例2:コンビニ(FC)でお弁当を買って持ち帰り

 軽減税率の8%が適用されますが、カードで払えば2%分ポイントが還元されるため、実質は6%。現在の8%より2%分の節約になります。

例3:(中小の)スーパーで買い物をする

 食材など軽減税率が適用される品目は8%が適用されますが、カードで払えば5%分ポイントが還元されるため、実質は3%。現在の8%より5%分の節約になります。

 日用品など軽減税率が適用されないものは、10%の税率が適用されますが、カードで払えば5%分ポイントが還元されるため、実質は5%。現在の8%より3%分の節約になります。

例4:デパートで洋服購入

 本来10%の税率になります。カードで払っても中小企業に該当しなければポイントが還元はありません。現在の8%より2%分の増税です。

 軽減税率と合わせ、ポイント還元制度をうまく利用することで現在よりも家計に好影響をもたらすことができそうです。

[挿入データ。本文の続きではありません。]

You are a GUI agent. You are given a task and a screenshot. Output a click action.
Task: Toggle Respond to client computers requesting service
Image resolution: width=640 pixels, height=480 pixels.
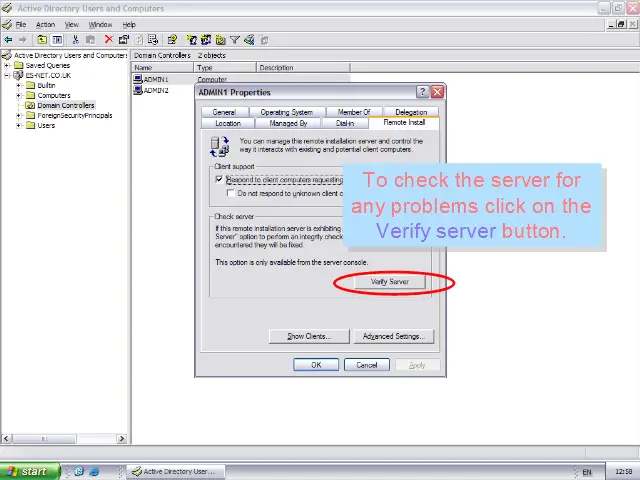(x=220, y=180)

カード自体のポイント制度と合わせるとさらにおトクになりそうですね。

 ただし、ポイント還元制度は前述どおり中小店での買い物を対象とする制度で、例4のように大企業に該当するスーパーやデパートなどでは適用されません。同じ商品を買う場合でも、どこで買うかによって適用可否が変わりますから、きちんと知って賢い買い物をしたいですね。

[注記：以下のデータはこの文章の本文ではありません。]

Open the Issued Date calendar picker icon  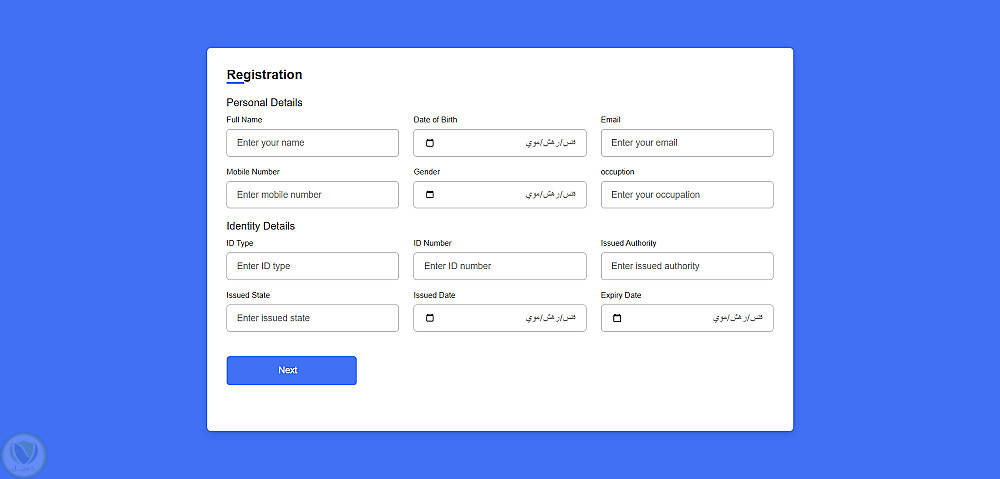coord(430,318)
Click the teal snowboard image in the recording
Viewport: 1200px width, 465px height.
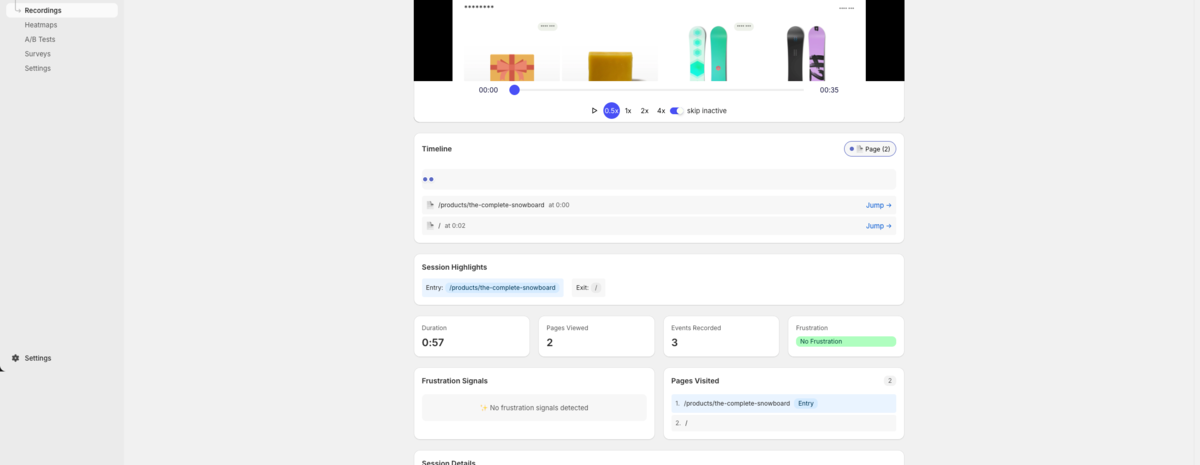708,54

 また、当制度は10月から20年6月までの9カ月間の時限措置とされています。無駄な買いだめは家計にダメージを与える元にもなりかねませんが、保存の利く消耗品や日用品などはポイント還元実施期間中に多めに買っておくのもいいかもしれません。

 消費増税ではまだまだこれから発表される政府の対策などもありそうですが、しっかり情報をキャッチして、2%の増税に負けない家計体質を作れるよう、賢い消費生活を目指していってくださいね。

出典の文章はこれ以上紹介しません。